*PARTES DEL EJERCICIO*
1) Responde con datos del texto sobre reclamaciones en derecho bancario:
(a) ¿Qué bufete se cita como uno de los más conocidos del sector?
(b) ¿A qué pertenecen las entidades que conceden créditos express?
(c) ¿Qué ley no cumplen la mayoría de estos créditos?
2) Cambia "grandes grupos financieros" por "pequeñas sociedades de inversión" en el fragmento del texto sobre reclamaciones en derecho bancario que empieza en "Ya hemos mencionado" y termina en "grandes grupos financieros.", y escribe el fragmento resultante.
3) Sigue escribiendo el texto sobre reclamaciones en derecho bancario a partir de su última frase.

*EXTRACTO DE LA PÁGINA*
----------------

Hace unos años se hicieron populares los anuncios televisivos de créditos express o rápidos. Cientos de personas, pensando que poseían los mismos intereses que un crédito normal, se aventuraron y solicitaron este tipo de microcréditos. Sin embargo, a la hora de devolver las cantidades requeridas, se dieron cuenta de lo abusivo de sus condiciones.

Estos no son los únicos casos en los que la firma de un contrato o la solicitud de dinero rápido ha propiciado situaciones injustas. No obstante, en los últimos años los consumidores han comenzado a reclamar y pedir una revisión de los contratos o los préstamos. En este sentido, muchos bufetes especializados en derecho bancario han comenzado a indagar en estos aspectos. Entre ellos, Nogués Abogados es uno de los más conocidos del sector.

Pero, ¿en qué situaciones son comunes las reclamaciones en derecho bancario? A continuación te damos las pistas.

Préstamos rápidos, microcréditos o créditos express

Ya hemos mencionado los créditos express o microcréditos que tantos problemas han causado. En realidad, las entidades que conceden este tipo de préstamos y créditos de manera rápida y sin solicitar gran papeleo pertenecen a grandes grupos financieros.

La mayoría de estos créditos, con unos intereses desproporcionados, ni siquiera cumplen la Ley de contratos y créditos al consumo. Dado que las comisiones aumentan si no se devuelve el crédito, puede ocurrir que la cantidad a devolver sea desproporcionada si la comparamos con la que el consumidor recibió.

Tarjetas revolving

Es muy similar al caso de los créditos o préstamos rápidos, pero en formato de tarjeta. De este modo, muchos usuarios no se percatan de que, en realidad, están cayendo en la misma trampa por parte de las entidades.

----------------

Datos recopilados

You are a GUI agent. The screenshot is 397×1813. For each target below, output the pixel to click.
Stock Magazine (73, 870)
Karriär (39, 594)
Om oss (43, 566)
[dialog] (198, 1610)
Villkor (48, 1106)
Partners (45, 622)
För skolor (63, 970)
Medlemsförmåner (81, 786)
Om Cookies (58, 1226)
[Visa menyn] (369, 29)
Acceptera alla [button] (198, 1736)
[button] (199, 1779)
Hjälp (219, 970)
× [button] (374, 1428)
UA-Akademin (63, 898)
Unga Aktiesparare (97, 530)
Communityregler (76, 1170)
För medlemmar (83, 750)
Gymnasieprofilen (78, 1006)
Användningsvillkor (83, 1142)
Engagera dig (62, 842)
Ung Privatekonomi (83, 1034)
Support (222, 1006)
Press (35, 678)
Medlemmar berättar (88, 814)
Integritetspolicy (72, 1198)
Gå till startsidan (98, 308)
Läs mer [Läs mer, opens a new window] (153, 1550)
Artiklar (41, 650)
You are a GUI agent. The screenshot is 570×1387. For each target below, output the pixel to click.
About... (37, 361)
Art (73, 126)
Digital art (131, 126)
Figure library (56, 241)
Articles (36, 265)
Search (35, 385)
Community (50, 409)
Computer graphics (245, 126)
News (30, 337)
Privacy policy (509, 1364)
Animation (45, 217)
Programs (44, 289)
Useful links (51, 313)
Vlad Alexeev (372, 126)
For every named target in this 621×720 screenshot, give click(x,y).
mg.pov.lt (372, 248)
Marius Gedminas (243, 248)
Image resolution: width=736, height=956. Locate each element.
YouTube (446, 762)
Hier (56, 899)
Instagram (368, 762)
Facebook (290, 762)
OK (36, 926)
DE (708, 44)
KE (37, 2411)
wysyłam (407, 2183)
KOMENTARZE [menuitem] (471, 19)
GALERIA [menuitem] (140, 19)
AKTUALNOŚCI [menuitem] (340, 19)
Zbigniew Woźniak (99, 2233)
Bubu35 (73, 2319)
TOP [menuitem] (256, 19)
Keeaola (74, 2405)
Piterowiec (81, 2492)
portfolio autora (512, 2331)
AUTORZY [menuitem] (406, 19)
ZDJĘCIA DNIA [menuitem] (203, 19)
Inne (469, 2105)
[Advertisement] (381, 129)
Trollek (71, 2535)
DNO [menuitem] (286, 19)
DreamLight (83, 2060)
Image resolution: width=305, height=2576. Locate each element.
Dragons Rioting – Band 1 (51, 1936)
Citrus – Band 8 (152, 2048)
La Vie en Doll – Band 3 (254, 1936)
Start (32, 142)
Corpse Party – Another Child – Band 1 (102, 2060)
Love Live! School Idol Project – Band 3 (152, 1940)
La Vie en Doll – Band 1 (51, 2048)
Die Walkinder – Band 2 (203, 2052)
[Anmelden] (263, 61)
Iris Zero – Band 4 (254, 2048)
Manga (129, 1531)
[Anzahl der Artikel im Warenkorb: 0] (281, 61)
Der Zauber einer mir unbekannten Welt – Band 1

----------------

*RESULTADOS DEL EJERCICIO*
1)
(a) Nogués Abogados.
(b) A grandes grupos financieros.
(c) La Ley de contratos y créditos al consumo.

2)
Ya hemos mencionado los créditos express o microcréditos que tantos problemas han causado. En realidad, las entidades que conceden este tipo de préstamos y créditos de manera rápida y sin solicitar gran papeleo pertenecen a pequeñas sociedades de inversión.

3)
La tarjeta revolving cuenta con un crédito con el que el cliente hace frente a los pagos rápidos y, de este modo, los aplaza. Sin embargo, esa deuda va en aumento, con unos intereses escalofriantes (desde el 20% TAE hasta un 4000%). Así, a los intereses se suma la falta de transparencia de su uso.

Gastos de hipoteca

Durante muchos años, a la hora de reclamar una hipoteca, el cliente debía costear los llamados «gastos de hipoteca». Estos incluían los gastos del notario, el registro de la propiedad, la gestoría y la tasación de la vivienda. Pues bien, al igual que con las clausulas suelo, el Tribunal Supremo se pronunció y consideró «abusiva» la obligación del usuario de pagar estos gastos, siendo el banco el máximo beneficiario. Por ello, los clientes pueden reclamar si han costeado estos servicios.

Existen además numerosas situaciones en las que el ciudadano está desprotegido debido a su falta de conocimientos en el campo en cuestión. Entre ellas, las clausulas suelo son el último ejemplo de una larga lista que incluye las hipotecas multidivisas, los intereses de demora o la comisión por posición deudora. En estos casos, lo mejor es acudir a un especialista que pueda asesorar e informar al ciudadano sobre su situación concreta, estudiando las medidas oportunas que se puedan llevar a cabo contra estas injusticias.